## Creating a Dictionary-based Sentiment Analyzer

Given the small corpus (reviews textual dataset) generated in task 1, the objective is to construct a dictionary-based sentiment analyser.
<br>
<br>
Some of the lessons taught during these tasks:
* Word and sentence tokenization 
* Review score classification 
* Insights surrounding score and review comparisons 
* Correlation analysis surrounding review groups 
* Accounting for negation within sentiment analyser



In [1]:
## Necessary imports needed for analysis 
import pandas as pd 
import numpy as np 
import os, pathlib
import matplotlib.pyplot as plt 
import altair
import pandas_bokeh
%matplotlib inline 

### Load small corpus dataset

In [2]:
# Move back into task1 repo where review (small) corpus is located
path = pathlib.Path().home()/'Desktop/nlp-map-project/task1-create-dataset'
try:
    path = os.chdir(path) 
except FileNotFoundError as a :
    print('Already in directory/folder, carry on!')

In [3]:
df = pd.read_csv('small_corpus.csv')

When dealing with NLP/ML problems, we must initially ensure that there are no missing values, otherwise this will lead to problems later down the line.

In [4]:
# there are some missing reviews 
# which is not substanstial relative to size of dataset/corpus 
df.isna().sum()

ratings    0
reviews    4
dtype: int64

In [5]:
df[df['reviews'].isna()]

Unnamed: 0,ratings,reviews
686,1,
2590,4,
3197,5,
3470,5,


In [6]:
# fill NaNs with empty string (whitespace) 
df['reviews'] = df['reviews'].fillna('')

In [7]:
# check to ensure there's no nulls 
assert df['reviews'].notna().all()

In [8]:
review_sample = df['reviews'].head().tolist()
rating_sample = df['ratings'].head().tolist()

In [9]:
print(*rating_sample)
print(*review_sample, sep='\n') # each review is seperated by a '-'

1 1 1 1 1
Recently UBISOFT had to settle a huge class-action suit brought against the company for bundling (the notoriously harmful) StarFORCE DRM with its released games. So what the geniuses at the helm do next? They decide to make the same mistake yet again - by choosing the same DRM scheme that made BIOSHOCK, MASS EFFECT and SPORE infamous: SecuROM 7.xx with LIMITED ACTIVATIONS!
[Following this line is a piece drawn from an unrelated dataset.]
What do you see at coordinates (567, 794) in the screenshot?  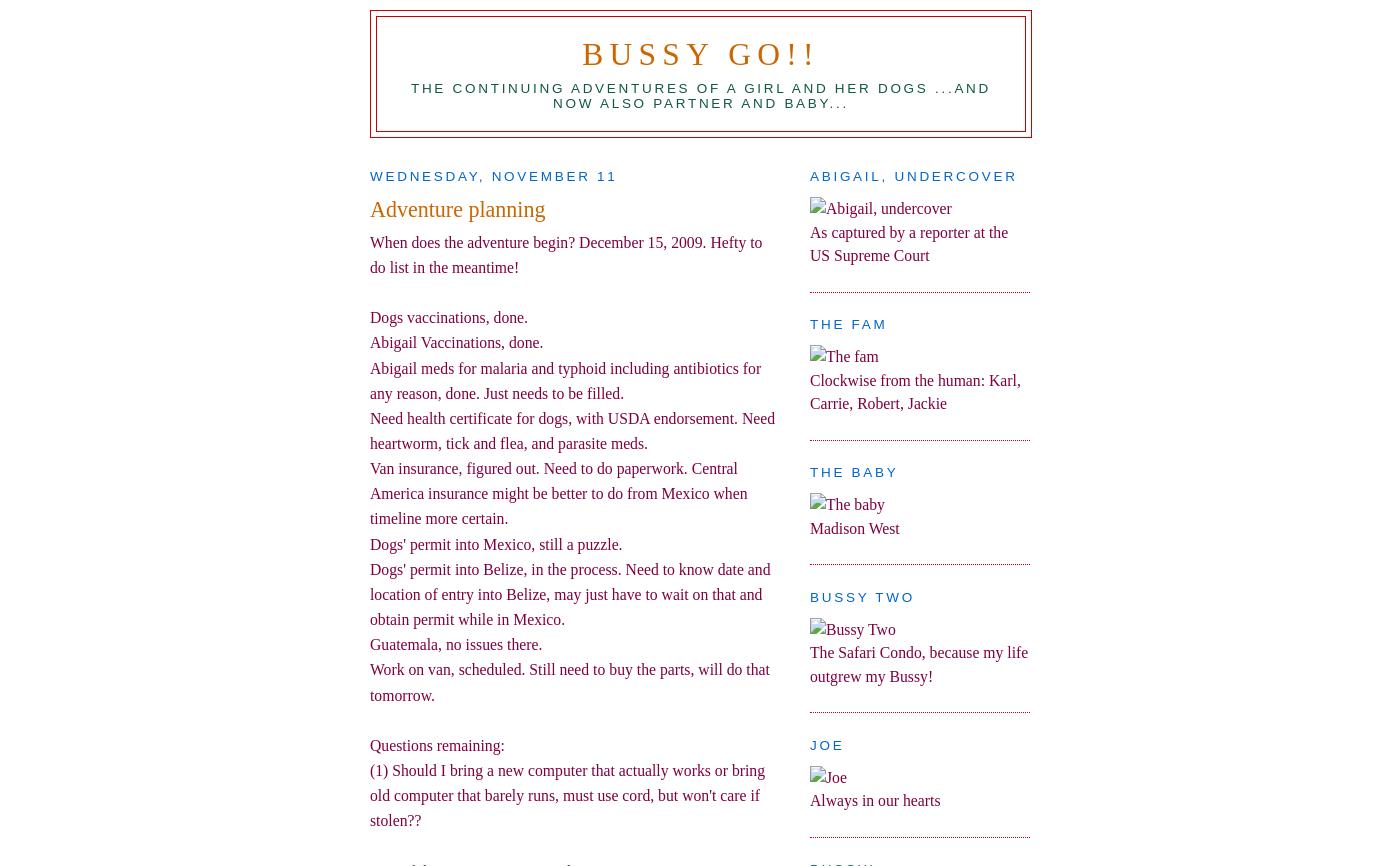 I see `'(1) Should I bring a new computer that actually works or bring old computer that barely runs, must use cord, but won't care if stolen??'` at bounding box center [567, 794].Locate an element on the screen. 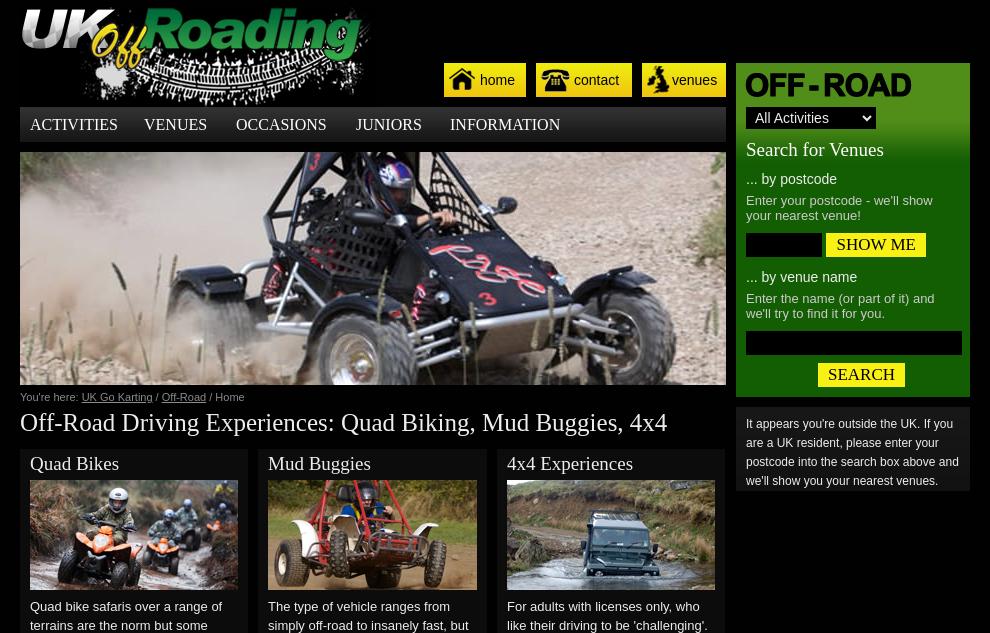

MASS EFFECT can be found in clearance bins only months after its release; SPORE not only undersold miserably but also made history as the boiling point of gamers lashing back, fed up with idiotic DRM schemes. And the clueless MBAs that run an art-form as any other commodity business decided that, "hey, why not jump into THAT mud-pond ourselves?"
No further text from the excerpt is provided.